The configuration diagrammed above is as follows: the apparatus is presumed to travel with pace *w* relative to the aether. In it a light source travels with pace *k* = 1/*c* to a beam splitter, whereupon part of it travels a distance *L* longitudinally and is reflected back, whereas another part travels a distance transversely and is reflected back. Part of the light is sent to an observer, who looks for an interference pattern.

Since the distance *L* is fixed, distance is the independent variable. In the stationary frame the round trip longitudinal distance between the beam splitter and the mirror is 2*L*. Let the time that light travels longitudinally from the beam splitter to the mirror be *T*_{1}, and let the time for the return be *T*_{2}. Then

*T*_{1} = *L* (*k* + *w*) and *T*_{2} = *L* (*k* − *w*).

The stationary observer measures the total longitudinal time, *T*, as

*T* = *T*_{1} + *T*_{2} = *L* (*k* + *w*) + *L* (*k* − *w*) = 2*kL* = 2*L*/*c*

This is confirmed by calculating the pace of motion as

*T* / *L* = 2*kL */ (2*L*) = *k* = 1/*c*

The diagram above also shows the transverse motion, where there are two components of motion: the transverse *y*-axis and the longitudinal *x*-axis. These components are independent of one another since they are in different dimensions. The *y*-axis is the same as the stationary case above: the total time is 2*T* and the total distance is 2*cT*. The mean speed is 2*cT*/(2*T*) = *c*.

The longitudinal axis is simply the Galilean transform: *t′* = *t* + *wx* = *t* + *x*/*v*. If the light clocks coincide at *t* = 0, this is *t′* = *wx* = *x*/*v*. which is what was given.

Thus the distance, time, and mean speed are the same for both observers and independent of their relative velocity, which is what the Michelson-Morley experiment found.

Let us now compare the corresponding spatio-temporal (3+1) experiment.

The configuration diagrammed above is as follows: the apparatus is presumed to travel with speed *v* relative to the aether. In it a light source travels with speed *c* to a beam splitter, whereupon part of it travels a *time interval* *T* longitudinally and is reflected back, whereas another part travels a *time interval* transversely and is reflected back. Note: in practice this is impossible.

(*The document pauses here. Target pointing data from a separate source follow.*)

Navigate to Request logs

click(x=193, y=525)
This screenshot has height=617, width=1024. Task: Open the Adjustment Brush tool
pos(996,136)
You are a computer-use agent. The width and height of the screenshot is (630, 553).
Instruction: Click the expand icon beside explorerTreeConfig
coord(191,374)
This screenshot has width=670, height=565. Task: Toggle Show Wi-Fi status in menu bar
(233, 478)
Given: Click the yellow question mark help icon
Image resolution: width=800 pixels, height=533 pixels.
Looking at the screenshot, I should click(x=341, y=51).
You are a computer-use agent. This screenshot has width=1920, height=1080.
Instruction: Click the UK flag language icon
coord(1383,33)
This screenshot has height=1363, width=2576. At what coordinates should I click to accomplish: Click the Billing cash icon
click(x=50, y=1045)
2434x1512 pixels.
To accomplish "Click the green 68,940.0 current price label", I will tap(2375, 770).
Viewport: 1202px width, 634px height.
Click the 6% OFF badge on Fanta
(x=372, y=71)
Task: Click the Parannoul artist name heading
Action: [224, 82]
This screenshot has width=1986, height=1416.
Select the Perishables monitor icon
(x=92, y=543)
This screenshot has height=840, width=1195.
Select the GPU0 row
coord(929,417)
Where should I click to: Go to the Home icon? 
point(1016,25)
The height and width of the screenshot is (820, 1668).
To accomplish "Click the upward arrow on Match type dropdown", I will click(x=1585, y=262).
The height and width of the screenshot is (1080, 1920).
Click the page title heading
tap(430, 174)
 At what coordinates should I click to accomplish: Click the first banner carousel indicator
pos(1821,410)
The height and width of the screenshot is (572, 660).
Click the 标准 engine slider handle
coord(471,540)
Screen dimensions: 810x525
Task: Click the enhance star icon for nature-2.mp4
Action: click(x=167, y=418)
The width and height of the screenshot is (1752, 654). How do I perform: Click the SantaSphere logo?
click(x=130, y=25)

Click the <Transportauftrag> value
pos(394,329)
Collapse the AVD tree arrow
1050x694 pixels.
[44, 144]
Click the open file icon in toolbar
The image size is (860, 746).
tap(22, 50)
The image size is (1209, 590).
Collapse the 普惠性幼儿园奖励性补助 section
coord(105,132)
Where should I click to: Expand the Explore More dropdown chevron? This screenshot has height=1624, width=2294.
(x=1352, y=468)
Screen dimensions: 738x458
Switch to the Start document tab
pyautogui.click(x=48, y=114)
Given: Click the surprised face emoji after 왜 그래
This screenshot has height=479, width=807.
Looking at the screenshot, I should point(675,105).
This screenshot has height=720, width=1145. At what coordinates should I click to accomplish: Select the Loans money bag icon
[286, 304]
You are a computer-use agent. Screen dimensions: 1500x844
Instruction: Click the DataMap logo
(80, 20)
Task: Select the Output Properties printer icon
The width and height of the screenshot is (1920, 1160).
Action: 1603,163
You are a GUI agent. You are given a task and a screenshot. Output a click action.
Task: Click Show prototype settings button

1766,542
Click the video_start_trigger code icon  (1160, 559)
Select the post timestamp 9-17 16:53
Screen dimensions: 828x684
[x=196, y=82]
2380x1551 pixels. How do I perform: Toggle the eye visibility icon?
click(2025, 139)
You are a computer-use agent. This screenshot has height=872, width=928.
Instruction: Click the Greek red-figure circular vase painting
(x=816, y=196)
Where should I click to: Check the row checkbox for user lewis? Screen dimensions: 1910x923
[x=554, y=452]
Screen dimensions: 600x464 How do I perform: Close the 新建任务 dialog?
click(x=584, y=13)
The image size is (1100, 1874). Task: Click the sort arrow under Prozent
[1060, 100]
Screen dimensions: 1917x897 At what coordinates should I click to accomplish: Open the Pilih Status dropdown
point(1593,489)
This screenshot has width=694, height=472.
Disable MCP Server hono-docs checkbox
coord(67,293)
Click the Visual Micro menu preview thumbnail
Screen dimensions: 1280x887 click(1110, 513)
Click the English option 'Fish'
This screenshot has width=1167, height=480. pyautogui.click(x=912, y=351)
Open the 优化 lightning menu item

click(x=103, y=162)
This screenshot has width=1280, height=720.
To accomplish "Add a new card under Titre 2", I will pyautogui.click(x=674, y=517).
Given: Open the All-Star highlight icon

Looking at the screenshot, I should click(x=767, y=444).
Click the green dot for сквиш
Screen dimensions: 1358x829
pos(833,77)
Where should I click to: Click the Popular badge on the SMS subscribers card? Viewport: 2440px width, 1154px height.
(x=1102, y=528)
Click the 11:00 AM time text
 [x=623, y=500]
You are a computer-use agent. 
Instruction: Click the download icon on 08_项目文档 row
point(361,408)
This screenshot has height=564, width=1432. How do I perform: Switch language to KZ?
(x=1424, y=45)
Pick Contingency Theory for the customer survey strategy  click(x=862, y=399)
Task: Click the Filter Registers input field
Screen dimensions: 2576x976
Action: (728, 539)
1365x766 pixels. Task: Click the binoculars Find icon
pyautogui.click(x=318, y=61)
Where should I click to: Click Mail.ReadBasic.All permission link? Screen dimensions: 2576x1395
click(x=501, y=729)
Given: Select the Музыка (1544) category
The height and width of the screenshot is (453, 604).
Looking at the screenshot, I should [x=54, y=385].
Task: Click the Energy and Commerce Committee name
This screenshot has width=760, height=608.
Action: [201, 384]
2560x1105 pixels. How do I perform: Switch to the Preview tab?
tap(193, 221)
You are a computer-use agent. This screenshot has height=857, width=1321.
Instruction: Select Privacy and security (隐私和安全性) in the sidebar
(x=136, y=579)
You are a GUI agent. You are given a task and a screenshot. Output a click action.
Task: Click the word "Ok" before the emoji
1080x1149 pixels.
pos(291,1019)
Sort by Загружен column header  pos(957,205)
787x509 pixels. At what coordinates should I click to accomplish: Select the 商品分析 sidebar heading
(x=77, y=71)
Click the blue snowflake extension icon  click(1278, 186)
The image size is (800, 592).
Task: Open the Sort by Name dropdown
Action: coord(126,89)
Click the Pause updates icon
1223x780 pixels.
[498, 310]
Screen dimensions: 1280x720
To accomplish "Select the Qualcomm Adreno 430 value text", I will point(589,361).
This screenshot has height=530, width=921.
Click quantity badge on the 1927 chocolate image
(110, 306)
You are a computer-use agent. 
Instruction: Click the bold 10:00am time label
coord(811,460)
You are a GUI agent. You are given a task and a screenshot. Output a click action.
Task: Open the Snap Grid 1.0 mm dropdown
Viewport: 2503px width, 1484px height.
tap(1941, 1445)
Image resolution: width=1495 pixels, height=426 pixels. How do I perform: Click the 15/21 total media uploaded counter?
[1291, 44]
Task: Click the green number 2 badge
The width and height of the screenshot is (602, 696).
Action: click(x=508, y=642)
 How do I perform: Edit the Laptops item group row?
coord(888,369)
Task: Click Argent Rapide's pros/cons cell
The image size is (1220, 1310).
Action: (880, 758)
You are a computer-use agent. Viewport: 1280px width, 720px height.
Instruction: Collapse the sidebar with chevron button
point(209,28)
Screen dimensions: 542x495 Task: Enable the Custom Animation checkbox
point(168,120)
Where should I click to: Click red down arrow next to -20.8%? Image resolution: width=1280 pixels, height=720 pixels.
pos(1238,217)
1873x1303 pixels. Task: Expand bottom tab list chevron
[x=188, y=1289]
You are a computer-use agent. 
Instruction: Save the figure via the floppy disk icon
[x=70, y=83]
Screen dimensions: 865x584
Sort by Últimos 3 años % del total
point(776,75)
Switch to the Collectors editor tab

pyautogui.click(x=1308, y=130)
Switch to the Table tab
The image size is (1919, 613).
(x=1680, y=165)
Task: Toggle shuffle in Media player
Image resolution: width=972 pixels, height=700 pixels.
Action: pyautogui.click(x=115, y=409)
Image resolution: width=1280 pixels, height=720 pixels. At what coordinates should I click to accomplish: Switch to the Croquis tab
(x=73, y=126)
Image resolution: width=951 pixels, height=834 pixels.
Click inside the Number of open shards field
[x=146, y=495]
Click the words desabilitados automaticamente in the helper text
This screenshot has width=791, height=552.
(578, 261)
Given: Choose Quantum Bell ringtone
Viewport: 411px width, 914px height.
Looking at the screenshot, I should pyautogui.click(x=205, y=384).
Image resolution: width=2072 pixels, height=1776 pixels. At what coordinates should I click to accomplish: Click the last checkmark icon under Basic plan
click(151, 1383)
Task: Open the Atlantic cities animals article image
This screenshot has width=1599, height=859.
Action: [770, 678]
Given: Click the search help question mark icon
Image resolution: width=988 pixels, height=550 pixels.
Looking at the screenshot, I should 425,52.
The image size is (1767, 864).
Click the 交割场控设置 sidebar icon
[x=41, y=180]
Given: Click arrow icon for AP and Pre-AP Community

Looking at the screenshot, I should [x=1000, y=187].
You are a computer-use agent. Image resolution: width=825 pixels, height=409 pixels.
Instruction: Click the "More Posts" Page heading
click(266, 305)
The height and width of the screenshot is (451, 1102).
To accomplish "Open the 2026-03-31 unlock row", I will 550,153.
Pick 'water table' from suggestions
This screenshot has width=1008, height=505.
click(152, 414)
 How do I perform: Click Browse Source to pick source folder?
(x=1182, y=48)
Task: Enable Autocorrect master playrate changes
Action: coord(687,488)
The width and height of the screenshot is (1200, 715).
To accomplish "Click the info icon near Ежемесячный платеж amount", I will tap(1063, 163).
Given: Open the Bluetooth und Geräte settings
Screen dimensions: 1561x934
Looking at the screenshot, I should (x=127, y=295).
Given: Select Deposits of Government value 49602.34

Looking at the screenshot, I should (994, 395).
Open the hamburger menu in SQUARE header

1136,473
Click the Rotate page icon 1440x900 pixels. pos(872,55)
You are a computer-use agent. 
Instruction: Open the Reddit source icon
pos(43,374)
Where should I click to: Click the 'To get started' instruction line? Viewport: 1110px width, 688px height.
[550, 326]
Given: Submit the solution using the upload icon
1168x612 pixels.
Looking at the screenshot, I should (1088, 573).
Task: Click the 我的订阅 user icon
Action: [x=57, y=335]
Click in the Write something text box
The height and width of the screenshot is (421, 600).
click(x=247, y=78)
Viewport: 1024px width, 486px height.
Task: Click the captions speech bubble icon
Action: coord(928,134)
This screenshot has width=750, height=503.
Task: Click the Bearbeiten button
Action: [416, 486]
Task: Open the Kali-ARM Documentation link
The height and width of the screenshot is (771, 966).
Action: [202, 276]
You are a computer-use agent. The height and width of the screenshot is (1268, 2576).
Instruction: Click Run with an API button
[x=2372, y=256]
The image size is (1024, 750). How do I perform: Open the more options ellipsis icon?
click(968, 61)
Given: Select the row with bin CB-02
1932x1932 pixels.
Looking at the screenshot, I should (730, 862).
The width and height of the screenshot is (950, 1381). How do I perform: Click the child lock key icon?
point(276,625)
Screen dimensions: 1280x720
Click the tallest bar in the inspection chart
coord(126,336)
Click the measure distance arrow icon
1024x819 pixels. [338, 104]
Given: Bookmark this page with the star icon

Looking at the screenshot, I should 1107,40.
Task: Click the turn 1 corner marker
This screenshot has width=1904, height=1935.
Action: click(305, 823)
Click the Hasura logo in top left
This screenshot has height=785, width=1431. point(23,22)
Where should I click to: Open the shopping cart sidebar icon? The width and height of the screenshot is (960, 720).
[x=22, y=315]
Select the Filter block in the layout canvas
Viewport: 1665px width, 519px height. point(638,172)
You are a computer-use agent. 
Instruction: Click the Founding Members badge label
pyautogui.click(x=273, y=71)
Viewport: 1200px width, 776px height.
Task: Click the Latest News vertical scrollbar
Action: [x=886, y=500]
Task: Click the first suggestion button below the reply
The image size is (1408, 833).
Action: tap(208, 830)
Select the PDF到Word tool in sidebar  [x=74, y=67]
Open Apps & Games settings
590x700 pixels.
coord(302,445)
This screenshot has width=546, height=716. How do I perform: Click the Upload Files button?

The beam splitter sends part of the light to an observer, who looks for an interference pattern. Since the time interval *T* is fixed, time is the independent variable. In the stationary frame the round trip longitudinal time interval between the beam splitter and the mirror is 2*T*. Let the distance that light travels longitudinally from the beam splitter to the mirror be *L*_{1}, and let the distance for the return be *L*_{2}. Then

*L*_{1} = *T* (*c* + *v*) and *L*_{2} = *T* (*c* − *v*).

The stationary observer measures the total longitudinal distance, *L*, as

*L *= *L*_{1} + *L*_{2} = *T*(*c* + *v*) + *T*(*c* − *v*) = 2*cT*.

This is confirmed by calculating the speed of motion as

*L* / *T* = 2*cT */ (2*T*) = *c*

The diagram above also shows the transverse motion, where there are two components of motion: the transverse *y*-axis and the longitudinal *x*-axis. These components are independent of one another since they are in different dimensions. The *y*-axis is the same as the stationary case above: the total time is 2*T* and the total distance is 2*cT*. The mean speed is 2*cT*/(2*T*) = *c*.

The longitudinal axis is simply the Galilean transform: *x′* = *x* + *vt*. If the light clocks coincide at *x* = 0, this is *x′* = *vt*, which is what was given.

Thus the distance, time, and mean speed would be the same for both observers and independent of their relative velocity.